I was sent to the hospital where they did my surgery and I stayed there in the ICU for about a week and a half. I was sent to Shriners Hospital in Chicago where I spent three months doing intense rehab trying to regain as much function as I can. I regained a lot of sensation and function, basically learned how to be myself again.

Eventually I gained enough independence and I was able to go home. Before my accident I hadn’t really understood why people were in wheelchairs. I had never heard of a spinal cord injury. I didn’t think I’d ever end up in a wheelchair so I didn’t really care enough to learn about it.  There are not just physical barriers to being in a wheelchair,

there are a lot more mental and emotional issues to deal with. When my accident happened I didn’t really have an emotional reaction. I was always cracking jokes, pretending nothing was happening, trying to just be normal. One specific thing I remember was being wheeled into the ambulance; I was pretty hungry at the time so I asked if we could stop at Subway on the way to the hospital.

The dude in the ambulance thought I was crazy.

Once I came home from the hospital, I moved to a new school that was a little closer. I was a little afraid. I was a new student, I didn’t really know many people. I wasn’t sure how they were going to react because they didn’t know me, my story or what happened to me. All they knew was that I was a kid in a wheelchair. On my first day, I could tell that people were uncomfortable and didn’t know how to act around me. So I just made a bunch of wheelchair jokes, at first they were kind of shocked but they were more relaxed after that. I made a lot of friends that year and got a lot of questions. They were all the normal wheelchair questions: Why are you in a wheelchair? Can you walk? Are you ever going to walk again? Are your legs broken?

I gave them all simple answers but as the year went on people began asking more in-depth and thought-provoking questions; ones I didn’t have the answers too. One question really stood out to me, it really made me think. A kid I really didn’t know well said, “If you could go back and not be in a wheelchair would you do it?” for people without spinal cord injuries or not in a wheelchair the obvious answer would be, “yes of course”.  When he asked me, I didn’t have an answer so I just said I’ll have to think about it. I really did think about it, I thought about that question a lot. 

My answer to that kid’s question: No, I wouldn’t go back.

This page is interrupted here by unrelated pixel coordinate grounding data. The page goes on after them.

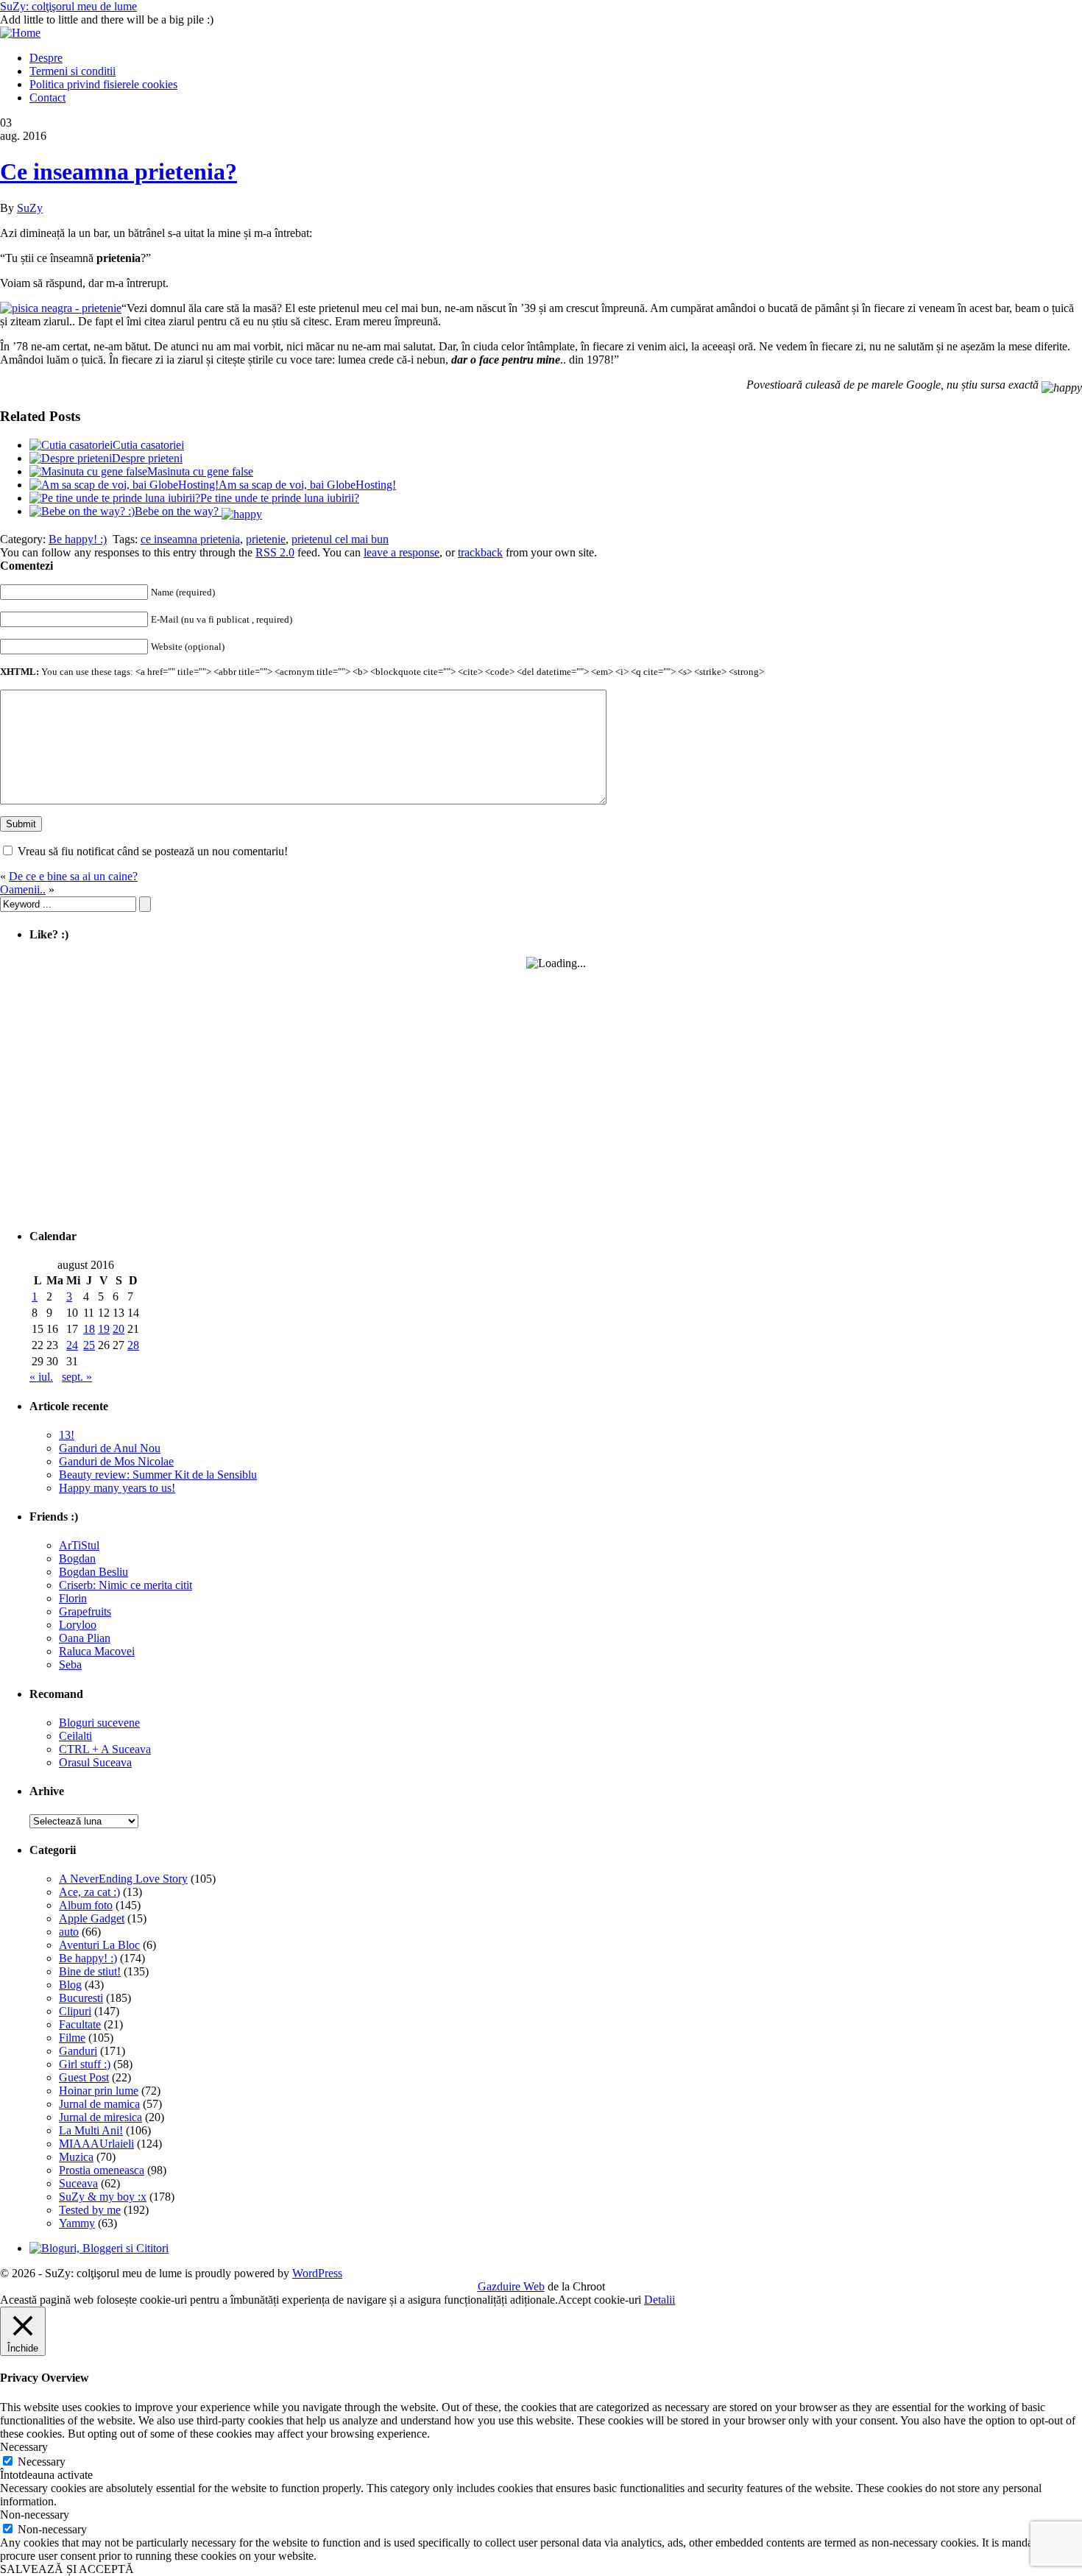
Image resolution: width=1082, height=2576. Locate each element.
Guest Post (84, 2077)
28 (133, 1345)
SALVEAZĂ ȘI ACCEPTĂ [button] (67, 2569)
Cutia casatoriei (148, 445)
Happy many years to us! (117, 1488)
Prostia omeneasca (101, 2170)
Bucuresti (81, 1998)
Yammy (77, 2223)
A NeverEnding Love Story (123, 1878)
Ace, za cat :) (89, 1892)
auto (69, 1931)
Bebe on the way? (178, 511)
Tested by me (90, 2210)
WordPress (317, 2273)
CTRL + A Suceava (105, 1749)
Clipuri (75, 2011)
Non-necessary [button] (34, 2514)
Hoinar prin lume (98, 2090)
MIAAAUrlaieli (96, 2143)
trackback (480, 552)
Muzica (76, 2157)
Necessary (42, 2461)
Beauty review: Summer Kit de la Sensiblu (158, 1474)
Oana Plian (84, 1638)
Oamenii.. (23, 889)
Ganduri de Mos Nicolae (116, 1461)
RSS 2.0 (274, 552)
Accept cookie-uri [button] (599, 2299)
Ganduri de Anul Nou (109, 1448)
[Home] (20, 32)
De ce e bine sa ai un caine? (73, 876)
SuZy (30, 208)
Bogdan (77, 1558)
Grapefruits (85, 1611)
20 (118, 1329)
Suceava (78, 2183)
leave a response (401, 552)
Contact (47, 97)
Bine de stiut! (90, 1971)
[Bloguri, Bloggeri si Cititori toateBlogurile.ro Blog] (99, 2248)
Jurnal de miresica (100, 2117)
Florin (73, 1598)
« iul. (41, 1376)
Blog (70, 1984)
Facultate (80, 2024)
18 (89, 1329)
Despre (46, 58)
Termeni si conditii (72, 71)
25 (89, 1345)
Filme (72, 2037)
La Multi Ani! (91, 2130)
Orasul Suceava (95, 1762)
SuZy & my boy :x (102, 2196)
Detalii (659, 2299)
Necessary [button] (24, 2447)
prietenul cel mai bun (340, 539)
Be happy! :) (78, 539)
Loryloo (77, 1624)
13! (66, 1435)
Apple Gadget (91, 1918)
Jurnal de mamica (99, 2104)
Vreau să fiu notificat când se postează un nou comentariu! (153, 851)
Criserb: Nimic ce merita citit (125, 1585)
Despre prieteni (147, 458)
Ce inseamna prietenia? (118, 171)
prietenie (266, 539)
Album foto (86, 1905)
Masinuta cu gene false (200, 471)
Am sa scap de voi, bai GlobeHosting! (307, 484)
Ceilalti (75, 1736)
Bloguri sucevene (99, 1722)
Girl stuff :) (84, 2064)
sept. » (77, 1376)
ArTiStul (79, 1545)
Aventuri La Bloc (99, 1945)
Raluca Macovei (97, 1651)
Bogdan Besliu (93, 1571)
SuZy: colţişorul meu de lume (68, 6)
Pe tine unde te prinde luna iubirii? (279, 498)
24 (72, 1345)
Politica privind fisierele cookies (103, 84)
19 (104, 1329)
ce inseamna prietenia (190, 539)
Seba (70, 1664)
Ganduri (78, 2051)
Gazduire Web (511, 2286)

I thought about what my perspective on life was before my accident, what my goals in life were.  All I really ever wanted to do was be better than everyone else, have more money, be better looking.

I wanted people to wish they were me. I believed if you could do that, you had truly succeeded in life.

I thought about perspective a lot. How we each live our lives through our own perspective. For the most part, you always live in the same perspective. I wouldn’t go back and not be in a wheelchair because I realized that the day of my accident I was given the gift of a second chance at life to live through a different perspective.

Recently I was having a particularly hard time in life. I kept seeing all my friends and people in my life progressing and doing great things and I wasn’t really doing much.I’m 18 and I graduated from high school, but I don’t have a car, a license, a job and I haven’t really been doing anything with my life.

After my accident people would make comments like, “being in a wheelchair must suck” or “what are you really going to do in life?” these comments eventually began to sink in and bother me. But I realized that life is not a competition. Move at the pace you make it, it may be slow or fast but it’s whatever you want. I was letting others define what my life was going to be but my life cannot be defined by those who have not lived it.

My perspective has changed immensely. In the years after my accident, I now understand life is not to be better or have more money than everyone else. Real success is the positive impact you make on lives around you.